The Jamaican leader urged for pressure to be placed on international gun manufacturers to institute stronger measures to prevent the illegal flow of weapons into the hands of poor, marginalised youth in developing countries like Jamaica.
“In the same way there is concern about illegal drugs on the streets of the rich countries, there must be concern about guns on the streets of developing countries like Jamaica,” Holness asserted.
“The propensity to resolve conflict or cope with social and mental stresses through violence requires a public health response and Jamaica has not only engaged in global initiatives such as the Partnership to End Violence Against Children, but has also empanelled a National Commission on the Prevention of Violence to advise the Government on building out an articulated public health and social services response,” the prime minister told the gathering of world leaders.

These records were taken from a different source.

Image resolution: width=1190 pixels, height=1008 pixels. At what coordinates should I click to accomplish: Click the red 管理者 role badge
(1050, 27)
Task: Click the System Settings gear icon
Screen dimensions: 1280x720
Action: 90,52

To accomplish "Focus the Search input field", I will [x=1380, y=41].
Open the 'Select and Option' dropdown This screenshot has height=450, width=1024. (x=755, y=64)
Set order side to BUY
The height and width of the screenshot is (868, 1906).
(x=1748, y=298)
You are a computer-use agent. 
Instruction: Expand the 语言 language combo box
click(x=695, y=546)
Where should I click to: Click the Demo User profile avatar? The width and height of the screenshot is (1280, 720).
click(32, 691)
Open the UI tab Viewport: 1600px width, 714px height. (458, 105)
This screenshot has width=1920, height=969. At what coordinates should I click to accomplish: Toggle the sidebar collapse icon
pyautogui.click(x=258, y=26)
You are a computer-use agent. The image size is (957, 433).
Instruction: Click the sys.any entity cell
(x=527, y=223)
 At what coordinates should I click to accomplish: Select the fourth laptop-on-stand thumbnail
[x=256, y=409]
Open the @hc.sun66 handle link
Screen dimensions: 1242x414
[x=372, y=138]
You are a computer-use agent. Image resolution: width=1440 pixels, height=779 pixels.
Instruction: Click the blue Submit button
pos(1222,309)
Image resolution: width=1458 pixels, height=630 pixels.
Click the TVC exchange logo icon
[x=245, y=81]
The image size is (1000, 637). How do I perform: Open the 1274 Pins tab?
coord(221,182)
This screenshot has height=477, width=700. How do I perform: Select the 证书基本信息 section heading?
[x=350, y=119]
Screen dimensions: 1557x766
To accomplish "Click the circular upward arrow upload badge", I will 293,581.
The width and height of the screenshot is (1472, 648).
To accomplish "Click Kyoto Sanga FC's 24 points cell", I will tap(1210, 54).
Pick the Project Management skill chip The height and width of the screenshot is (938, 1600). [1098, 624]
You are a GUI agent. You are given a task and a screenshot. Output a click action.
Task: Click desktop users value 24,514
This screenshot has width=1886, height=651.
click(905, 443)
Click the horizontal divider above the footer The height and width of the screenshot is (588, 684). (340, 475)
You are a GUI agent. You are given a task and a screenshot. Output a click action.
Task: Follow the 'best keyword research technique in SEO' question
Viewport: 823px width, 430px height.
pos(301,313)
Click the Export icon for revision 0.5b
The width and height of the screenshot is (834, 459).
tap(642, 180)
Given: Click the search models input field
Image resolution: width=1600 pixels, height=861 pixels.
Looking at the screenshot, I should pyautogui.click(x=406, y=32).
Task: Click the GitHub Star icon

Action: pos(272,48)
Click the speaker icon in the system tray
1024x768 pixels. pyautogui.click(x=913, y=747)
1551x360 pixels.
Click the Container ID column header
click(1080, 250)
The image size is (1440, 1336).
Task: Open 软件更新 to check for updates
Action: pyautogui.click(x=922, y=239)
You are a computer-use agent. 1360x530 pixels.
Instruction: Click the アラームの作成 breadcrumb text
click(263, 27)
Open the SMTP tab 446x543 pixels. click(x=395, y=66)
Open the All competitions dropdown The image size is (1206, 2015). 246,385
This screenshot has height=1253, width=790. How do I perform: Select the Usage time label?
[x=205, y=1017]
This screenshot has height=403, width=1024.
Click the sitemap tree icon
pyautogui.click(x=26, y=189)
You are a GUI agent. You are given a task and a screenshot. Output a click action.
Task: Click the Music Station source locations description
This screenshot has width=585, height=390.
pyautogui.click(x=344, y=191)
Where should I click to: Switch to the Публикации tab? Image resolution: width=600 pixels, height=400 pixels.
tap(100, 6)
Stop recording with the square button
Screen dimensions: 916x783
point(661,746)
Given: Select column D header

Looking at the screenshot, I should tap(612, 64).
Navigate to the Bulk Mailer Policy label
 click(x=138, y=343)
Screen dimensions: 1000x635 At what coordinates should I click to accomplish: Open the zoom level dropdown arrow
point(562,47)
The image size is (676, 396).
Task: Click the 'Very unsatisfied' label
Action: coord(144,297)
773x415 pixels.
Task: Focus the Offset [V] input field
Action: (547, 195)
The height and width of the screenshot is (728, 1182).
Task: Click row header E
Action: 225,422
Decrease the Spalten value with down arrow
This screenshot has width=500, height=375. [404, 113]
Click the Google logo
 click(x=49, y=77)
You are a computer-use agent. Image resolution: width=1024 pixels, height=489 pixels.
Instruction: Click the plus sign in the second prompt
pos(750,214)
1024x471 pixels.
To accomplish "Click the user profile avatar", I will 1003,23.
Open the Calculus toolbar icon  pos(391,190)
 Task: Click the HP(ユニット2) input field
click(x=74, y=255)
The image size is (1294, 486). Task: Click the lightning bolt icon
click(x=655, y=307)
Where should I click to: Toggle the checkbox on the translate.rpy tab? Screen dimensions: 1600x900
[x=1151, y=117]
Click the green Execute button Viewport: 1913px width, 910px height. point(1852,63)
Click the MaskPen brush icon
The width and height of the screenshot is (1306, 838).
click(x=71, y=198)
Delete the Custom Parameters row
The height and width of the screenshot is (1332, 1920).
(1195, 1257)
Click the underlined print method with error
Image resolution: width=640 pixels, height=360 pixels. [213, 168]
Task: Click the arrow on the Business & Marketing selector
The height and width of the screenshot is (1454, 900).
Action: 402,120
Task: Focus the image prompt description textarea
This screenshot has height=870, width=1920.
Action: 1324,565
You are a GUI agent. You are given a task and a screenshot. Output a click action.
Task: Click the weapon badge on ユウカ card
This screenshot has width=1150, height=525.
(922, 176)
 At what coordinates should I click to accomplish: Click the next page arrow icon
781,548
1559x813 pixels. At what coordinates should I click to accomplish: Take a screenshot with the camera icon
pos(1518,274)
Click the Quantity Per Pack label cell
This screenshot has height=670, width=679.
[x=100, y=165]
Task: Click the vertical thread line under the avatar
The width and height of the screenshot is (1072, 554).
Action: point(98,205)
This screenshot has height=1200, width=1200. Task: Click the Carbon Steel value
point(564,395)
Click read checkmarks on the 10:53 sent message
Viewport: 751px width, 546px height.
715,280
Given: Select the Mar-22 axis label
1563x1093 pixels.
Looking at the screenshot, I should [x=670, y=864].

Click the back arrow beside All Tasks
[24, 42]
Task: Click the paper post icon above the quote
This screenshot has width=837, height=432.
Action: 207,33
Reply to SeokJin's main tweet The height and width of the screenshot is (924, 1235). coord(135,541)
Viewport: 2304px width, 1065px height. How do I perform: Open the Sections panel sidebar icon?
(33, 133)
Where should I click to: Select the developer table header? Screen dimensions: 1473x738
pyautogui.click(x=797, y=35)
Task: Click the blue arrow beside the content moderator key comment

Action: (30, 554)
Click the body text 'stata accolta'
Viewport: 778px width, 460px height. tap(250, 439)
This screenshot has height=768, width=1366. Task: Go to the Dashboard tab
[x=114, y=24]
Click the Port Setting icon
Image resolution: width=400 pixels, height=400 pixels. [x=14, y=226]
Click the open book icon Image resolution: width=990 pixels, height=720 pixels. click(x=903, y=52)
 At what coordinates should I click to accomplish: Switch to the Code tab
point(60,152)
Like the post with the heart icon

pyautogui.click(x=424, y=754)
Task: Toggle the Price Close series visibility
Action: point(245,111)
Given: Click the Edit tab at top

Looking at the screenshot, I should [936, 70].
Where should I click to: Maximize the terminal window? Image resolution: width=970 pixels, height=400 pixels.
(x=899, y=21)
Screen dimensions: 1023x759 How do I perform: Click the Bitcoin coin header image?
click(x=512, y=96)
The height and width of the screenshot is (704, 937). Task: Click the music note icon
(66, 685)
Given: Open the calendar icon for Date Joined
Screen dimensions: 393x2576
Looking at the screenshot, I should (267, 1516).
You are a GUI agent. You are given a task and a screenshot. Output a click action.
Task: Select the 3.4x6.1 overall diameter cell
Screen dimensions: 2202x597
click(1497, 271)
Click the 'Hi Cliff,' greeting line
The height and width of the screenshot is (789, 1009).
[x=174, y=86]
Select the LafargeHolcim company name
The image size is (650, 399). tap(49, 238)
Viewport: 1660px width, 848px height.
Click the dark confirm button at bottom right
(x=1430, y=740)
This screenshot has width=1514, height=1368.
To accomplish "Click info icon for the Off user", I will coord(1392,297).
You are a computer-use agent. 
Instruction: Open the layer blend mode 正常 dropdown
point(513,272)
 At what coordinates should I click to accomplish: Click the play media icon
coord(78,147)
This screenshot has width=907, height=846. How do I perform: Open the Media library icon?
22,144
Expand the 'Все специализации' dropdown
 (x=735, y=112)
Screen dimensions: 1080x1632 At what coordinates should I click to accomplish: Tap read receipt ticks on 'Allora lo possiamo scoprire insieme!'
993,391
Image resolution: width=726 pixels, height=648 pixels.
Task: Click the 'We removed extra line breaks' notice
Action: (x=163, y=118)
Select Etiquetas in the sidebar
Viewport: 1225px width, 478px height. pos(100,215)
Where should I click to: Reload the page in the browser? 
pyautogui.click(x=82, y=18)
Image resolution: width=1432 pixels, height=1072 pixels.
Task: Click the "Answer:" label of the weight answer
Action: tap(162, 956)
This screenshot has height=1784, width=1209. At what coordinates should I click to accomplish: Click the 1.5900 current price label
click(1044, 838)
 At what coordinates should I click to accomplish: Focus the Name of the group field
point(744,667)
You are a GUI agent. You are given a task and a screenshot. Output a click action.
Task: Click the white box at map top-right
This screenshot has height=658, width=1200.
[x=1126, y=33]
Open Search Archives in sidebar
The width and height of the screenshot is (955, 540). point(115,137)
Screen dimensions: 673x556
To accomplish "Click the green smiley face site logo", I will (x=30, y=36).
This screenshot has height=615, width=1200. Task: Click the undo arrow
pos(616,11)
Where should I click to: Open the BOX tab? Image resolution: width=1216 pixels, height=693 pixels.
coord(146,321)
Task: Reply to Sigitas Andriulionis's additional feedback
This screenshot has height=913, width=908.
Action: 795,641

He said that the situation is being compounded by the influx of illegal and unregistered small arms into the island.
“From organised transnational criminal enterprises to street-level gangs, to the misguided youth in the inner city, the availability of guns is driving an ever-increasing homicide rate,” Holness said, pointing out that Jamaica does not manufacture guns, but its population is suffering immensely from the illegal guns trade.
There was, however, mixed reaction to Holness’ move to rally world leaders to support a “war on guns’’ by members of the diaspora in the US.
New York police inspector, Jamaica-born Michael King, said that, while the call is the right approach, the Government must outline how such an initiative will work.
“Have you reached out to collaborate with other countries who are having similar problems? How will this be implemented? How do you plan on going about this? Saying it is great but it is the how that is the issue,” King said.
Former FBI special agent, Jamaican Wilfred Rattigan, questioned whether the Jamaican Government had explored forming alliances with countries facing a similar problem.
“The Government needs to show the international community that it is taking bold steps to stem the flow of guns into Jamaica. It needs to show that it is plugging the loopholes at the borders, monitoring its airspace and implementing tighter security at the ports of entry, to stem the flow of guns,” he said.
Dr Rupert Francis, head of the Diaspora Crime and Prevention Task Force, disagreed that the explosion of violence is being fuelled by a rise in mental health issues.
“It is a lack of will to do anything about the crime situation. Crime is paying. Corruption and scamming are rampant. We must address all these issues if we are to stem crime in Jamaica,” he said, adding that “the issue of guns coming into Jamaica has plagued the society for many years and there must be an intervention and prevention programme for young people to make guns less attractive to them”.
Dr Allan Cunningham, Global Jamaica Diaspora Council member for the US Southern Region, said the initiative is likely to get little or no support from the US, whose perspective on arms is totally different from Jamaica’s.
“Jamaica is trying to curb crime through the regulation of guns while the focus must be on plugging the loop-holes at our borders,” he said
Cunningham feels that the issue of illegal guns flow must be dealt with at the local level.